I feel so cliché posting a Guinness pie recipe on St. Patrick’s day – but it’s what was for dinner last night. The stew itself was left over from a TV segment I did last week – all I really did was top it with a slab quick and rough puff pastry that has lived in the fridge since about January, and popped it into the oven for the boys before heading out to a birthday party.

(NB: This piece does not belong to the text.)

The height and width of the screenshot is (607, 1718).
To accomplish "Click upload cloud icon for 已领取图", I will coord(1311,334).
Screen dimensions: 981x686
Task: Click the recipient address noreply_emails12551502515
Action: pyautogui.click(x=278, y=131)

The filling is essentially a long-simmered beef stew – cubed beef browned and braised with a bottle of Guinness (or other stout), although it could as easily be done with red wine or beef stock. The first batch we ate as stew; the rest waited until it was time for pie. This is a sort of streamlined version of a Jamie Oliver recipe my mom has been making for years when a bunch of us get together – it’s great for a group. The kicker is a handful of grated aged cheddar scattered over the filling before covering it all with a puff pastry lid. Brushing the rim of the baking dish first with a little beaten egg acts as a glue to seal it all closed. And you’ll need that egg wash for a glossy top, too.
You could of course buy a chunk of frozen puff pastry, but this rough puff is a quick from-scratch puff version without all the labour of a more involved, proper puff. I used this Canadian Living formula and tutorial – sort of – mental note to come back to this in a later post.
If you run a sharp knife across the top, letting it slice all the way through only in a few places, you’ll get a sort of crosshatched top and allow the steam to escape. The whole thing can be kept in the fridge at this point until you’re ready to bake, at which point the filling will reheat as the pastry puffs. Look at the flakiness! It’s a great thing to dig into when there’s snow on the ground.